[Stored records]
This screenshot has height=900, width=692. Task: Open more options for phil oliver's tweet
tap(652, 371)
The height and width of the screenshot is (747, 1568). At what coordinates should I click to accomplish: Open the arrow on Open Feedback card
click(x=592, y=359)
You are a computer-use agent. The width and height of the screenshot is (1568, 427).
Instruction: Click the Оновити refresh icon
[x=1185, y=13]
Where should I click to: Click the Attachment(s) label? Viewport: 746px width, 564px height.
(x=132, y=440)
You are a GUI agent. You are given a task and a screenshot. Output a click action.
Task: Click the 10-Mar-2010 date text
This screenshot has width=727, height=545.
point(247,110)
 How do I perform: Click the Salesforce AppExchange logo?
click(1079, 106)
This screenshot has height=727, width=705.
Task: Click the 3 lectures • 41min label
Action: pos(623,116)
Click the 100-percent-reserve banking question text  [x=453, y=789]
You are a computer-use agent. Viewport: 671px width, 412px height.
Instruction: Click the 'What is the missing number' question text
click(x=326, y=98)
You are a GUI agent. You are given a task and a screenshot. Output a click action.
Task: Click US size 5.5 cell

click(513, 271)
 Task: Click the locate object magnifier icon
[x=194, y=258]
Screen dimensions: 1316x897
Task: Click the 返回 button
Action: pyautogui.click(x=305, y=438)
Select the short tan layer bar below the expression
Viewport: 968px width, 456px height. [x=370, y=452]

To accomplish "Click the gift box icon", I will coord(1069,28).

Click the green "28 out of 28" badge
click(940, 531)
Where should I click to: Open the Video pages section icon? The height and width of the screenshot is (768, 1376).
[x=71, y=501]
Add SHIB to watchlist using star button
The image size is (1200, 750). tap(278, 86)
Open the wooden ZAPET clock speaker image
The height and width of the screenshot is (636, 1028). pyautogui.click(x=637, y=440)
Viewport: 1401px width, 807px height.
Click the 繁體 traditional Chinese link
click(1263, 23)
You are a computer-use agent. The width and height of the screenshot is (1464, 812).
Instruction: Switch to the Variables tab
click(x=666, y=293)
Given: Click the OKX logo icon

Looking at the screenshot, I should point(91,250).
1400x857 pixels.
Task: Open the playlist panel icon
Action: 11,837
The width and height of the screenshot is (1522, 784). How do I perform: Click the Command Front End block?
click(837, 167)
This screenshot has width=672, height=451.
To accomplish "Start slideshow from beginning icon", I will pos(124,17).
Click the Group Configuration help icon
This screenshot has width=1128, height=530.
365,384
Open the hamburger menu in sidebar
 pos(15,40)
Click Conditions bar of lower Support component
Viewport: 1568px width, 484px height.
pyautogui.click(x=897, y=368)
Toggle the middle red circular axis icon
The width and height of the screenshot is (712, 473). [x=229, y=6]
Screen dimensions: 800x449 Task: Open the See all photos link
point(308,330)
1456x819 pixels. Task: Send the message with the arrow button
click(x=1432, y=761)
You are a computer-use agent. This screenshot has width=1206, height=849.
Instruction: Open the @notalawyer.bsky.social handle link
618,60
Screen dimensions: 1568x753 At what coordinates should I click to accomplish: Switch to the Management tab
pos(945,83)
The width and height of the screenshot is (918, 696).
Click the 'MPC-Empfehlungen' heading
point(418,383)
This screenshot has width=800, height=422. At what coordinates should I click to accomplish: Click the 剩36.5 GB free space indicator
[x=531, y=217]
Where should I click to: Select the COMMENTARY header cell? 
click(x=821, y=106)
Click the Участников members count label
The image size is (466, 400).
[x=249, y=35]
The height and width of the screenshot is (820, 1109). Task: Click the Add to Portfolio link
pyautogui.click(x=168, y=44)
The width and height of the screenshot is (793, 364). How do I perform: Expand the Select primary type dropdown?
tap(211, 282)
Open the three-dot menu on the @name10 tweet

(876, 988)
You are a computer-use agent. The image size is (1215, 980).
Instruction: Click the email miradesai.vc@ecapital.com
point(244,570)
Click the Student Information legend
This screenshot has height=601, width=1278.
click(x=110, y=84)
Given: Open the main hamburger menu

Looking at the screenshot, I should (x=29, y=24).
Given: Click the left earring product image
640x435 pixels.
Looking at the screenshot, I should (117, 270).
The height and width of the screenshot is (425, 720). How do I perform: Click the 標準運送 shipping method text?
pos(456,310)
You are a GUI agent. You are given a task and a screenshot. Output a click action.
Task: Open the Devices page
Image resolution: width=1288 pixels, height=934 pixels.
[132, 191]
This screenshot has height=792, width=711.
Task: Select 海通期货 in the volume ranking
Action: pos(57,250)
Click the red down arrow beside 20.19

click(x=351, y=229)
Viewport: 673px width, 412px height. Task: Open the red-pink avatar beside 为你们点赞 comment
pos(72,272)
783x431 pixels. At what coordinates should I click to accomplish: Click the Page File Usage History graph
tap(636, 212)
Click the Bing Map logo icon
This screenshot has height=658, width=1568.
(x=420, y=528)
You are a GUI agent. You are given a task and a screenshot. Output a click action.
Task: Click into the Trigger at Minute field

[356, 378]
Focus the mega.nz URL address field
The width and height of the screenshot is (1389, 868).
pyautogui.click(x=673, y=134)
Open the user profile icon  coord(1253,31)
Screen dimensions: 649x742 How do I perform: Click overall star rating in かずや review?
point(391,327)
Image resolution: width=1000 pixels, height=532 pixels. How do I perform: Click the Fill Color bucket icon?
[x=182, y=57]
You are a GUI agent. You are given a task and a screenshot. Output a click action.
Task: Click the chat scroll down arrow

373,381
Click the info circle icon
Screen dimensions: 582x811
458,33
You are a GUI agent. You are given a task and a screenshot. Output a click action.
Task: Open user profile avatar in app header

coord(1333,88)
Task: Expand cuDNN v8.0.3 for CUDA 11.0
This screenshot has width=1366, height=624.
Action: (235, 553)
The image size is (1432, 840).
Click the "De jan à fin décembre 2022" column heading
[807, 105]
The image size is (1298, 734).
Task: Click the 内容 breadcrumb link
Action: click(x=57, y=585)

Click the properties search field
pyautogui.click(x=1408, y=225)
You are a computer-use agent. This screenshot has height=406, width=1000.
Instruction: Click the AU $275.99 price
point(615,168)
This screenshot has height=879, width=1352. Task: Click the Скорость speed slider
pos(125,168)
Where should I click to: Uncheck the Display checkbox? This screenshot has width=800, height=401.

» **What is required**: What is needed is an exact transcription of all the data.

» **Solution for this problem**:
This screenshot has height=900, width=692. Task: Open more options for phil oliver's tweet
tap(652, 371)
The height and width of the screenshot is (747, 1568). At what coordinates should I click to accomplish: Open the arrow on Open Feedback card
click(x=592, y=359)
You are a computer-use agent. The width and height of the screenshot is (1568, 427).
Instruction: Click the Оновити refresh icon
[x=1185, y=13]
Where should I click to: Click the Attachment(s) label? Viewport: 746px width, 564px height.
(x=132, y=440)
You are a GUI agent. You are given a task and a screenshot. Output a click action.
Task: Click the 10-Mar-2010 date text
This screenshot has width=727, height=545.
point(247,110)
 How do I perform: Click the Salesforce AppExchange logo?
click(1079, 106)
This screenshot has height=727, width=705.
Task: Click the 3 lectures • 41min label
Action: pos(623,116)
Click the 100-percent-reserve banking question text  [x=453, y=789]
You are a computer-use agent. Viewport: 671px width, 412px height.
Instruction: Click the 'What is the missing number' question text
click(x=326, y=98)
You are a GUI agent. You are given a task and a screenshot. Output a click action.
Task: Click US size 5.5 cell

click(513, 271)
 Task: Click the locate object magnifier icon
[x=194, y=258]
Screen dimensions: 1316x897
Task: Click the 返回 button
Action: pyautogui.click(x=305, y=438)
Select the short tan layer bar below the expression
Viewport: 968px width, 456px height. [x=370, y=452]

To accomplish "Click the gift box icon", I will coord(1069,28).

Click the green "28 out of 28" badge
click(940, 531)
Where should I click to: Open the Video pages section icon? The height and width of the screenshot is (768, 1376).
[x=71, y=501]
Add SHIB to watchlist using star button
The image size is (1200, 750). tap(278, 86)
Open the wooden ZAPET clock speaker image
The height and width of the screenshot is (636, 1028). pyautogui.click(x=637, y=440)
Viewport: 1401px width, 807px height.
Click the 繁體 traditional Chinese link
click(1263, 23)
You are a computer-use agent. The width and height of the screenshot is (1464, 812).
Instruction: Switch to the Variables tab
click(x=666, y=293)
Given: Click the OKX logo icon

Looking at the screenshot, I should point(91,250).
1400x857 pixels.
Task: Open the playlist panel icon
Action: 11,837
The width and height of the screenshot is (1522, 784). How do I perform: Click the Command Front End block?
click(837, 167)
This screenshot has width=672, height=451.
To accomplish "Start slideshow from beginning icon", I will pos(124,17).
Click the Group Configuration help icon
This screenshot has width=1128, height=530.
365,384
Open the hamburger menu in sidebar
 pos(15,40)
Click Conditions bar of lower Support component
Viewport: 1568px width, 484px height.
pyautogui.click(x=897, y=368)
Toggle the middle red circular axis icon
The width and height of the screenshot is (712, 473). [x=229, y=6]
Screen dimensions: 800x449 Task: Open the See all photos link
point(308,330)
1456x819 pixels. Task: Send the message with the arrow button
click(x=1432, y=761)
You are a computer-use agent. This screenshot has width=1206, height=849.
Instruction: Open the @notalawyer.bsky.social handle link
618,60
Screen dimensions: 1568x753 At what coordinates should I click to accomplish: Switch to the Management tab
pos(945,83)
The width and height of the screenshot is (918, 696).
Click the 'MPC-Empfehlungen' heading
point(418,383)
This screenshot has width=800, height=422. At what coordinates should I click to accomplish: Click the 剩36.5 GB free space indicator
[x=531, y=217]
Where should I click to: Select the COMMENTARY header cell? 
click(x=821, y=106)
Click the Участников members count label
The image size is (466, 400).
[x=249, y=35]
The height and width of the screenshot is (820, 1109). Task: Click the Add to Portfolio link
pyautogui.click(x=168, y=44)
The width and height of the screenshot is (793, 364). How do I perform: Expand the Select primary type dropdown?
tap(211, 282)
Open the three-dot menu on the @name10 tweet

(876, 988)
You are a computer-use agent. The image size is (1215, 980).
Instruction: Click the email miradesai.vc@ecapital.com
point(244,570)
Click the Student Information legend
This screenshot has height=601, width=1278.
click(x=110, y=84)
Given: Open the main hamburger menu

Looking at the screenshot, I should (x=29, y=24).
Given: Click the left earring product image
640x435 pixels.
Looking at the screenshot, I should (117, 270).
The height and width of the screenshot is (425, 720). How do I perform: Click the 標準運送 shipping method text?
pos(456,310)
You are a GUI agent. You are given a task and a screenshot. Output a click action.
Task: Open the Devices page
Image resolution: width=1288 pixels, height=934 pixels.
[132, 191]
This screenshot has height=792, width=711.
Task: Select 海通期货 in the volume ranking
Action: pos(57,250)
Click the red down arrow beside 20.19

click(x=351, y=229)
Viewport: 673px width, 412px height. Task: Open the red-pink avatar beside 为你们点赞 comment
pos(72,272)
783x431 pixels. At what coordinates should I click to accomplish: Click the Page File Usage History graph
tap(636, 212)
Click the Bing Map logo icon
This screenshot has height=658, width=1568.
(x=420, y=528)
You are a GUI agent. You are given a task and a screenshot. Output a click action.
Task: Click into the Trigger at Minute field

[356, 378]
Focus the mega.nz URL address field
The width and height of the screenshot is (1389, 868).
pyautogui.click(x=673, y=134)
Open the user profile icon  coord(1253,31)
Screen dimensions: 649x742 How do I perform: Click overall star rating in かずや review?
point(391,327)
Image resolution: width=1000 pixels, height=532 pixels. How do I perform: Click the Fill Color bucket icon?
[x=182, y=57]
You are a GUI agent. You are given a task and a screenshot. Output a click action.
Task: Click the chat scroll down arrow

373,381
Click the info circle icon
Screen dimensions: 582x811
458,33
You are a GUI agent. You are given a task and a screenshot. Output a click action.
Task: Open user profile avatar in app header

coord(1333,88)
Task: Expand cuDNN v8.0.3 for CUDA 11.0
This screenshot has width=1366, height=624.
Action: (235, 553)
The image size is (1432, 840).
Click the "De jan à fin décembre 2022" column heading
[807, 105]
The image size is (1298, 734).
Task: Click the 内容 breadcrumb link
Action: click(x=57, y=585)

Click the properties search field
pyautogui.click(x=1408, y=225)
You are a computer-use agent. This screenshot has height=406, width=1000.
Instruction: Click the AU $275.99 price
point(615,168)
This screenshot has height=879, width=1352. Task: Click the Скорость speed slider
pos(125,168)
Where should I click to: Uncheck the Display checkbox? This screenshot has width=800, height=401.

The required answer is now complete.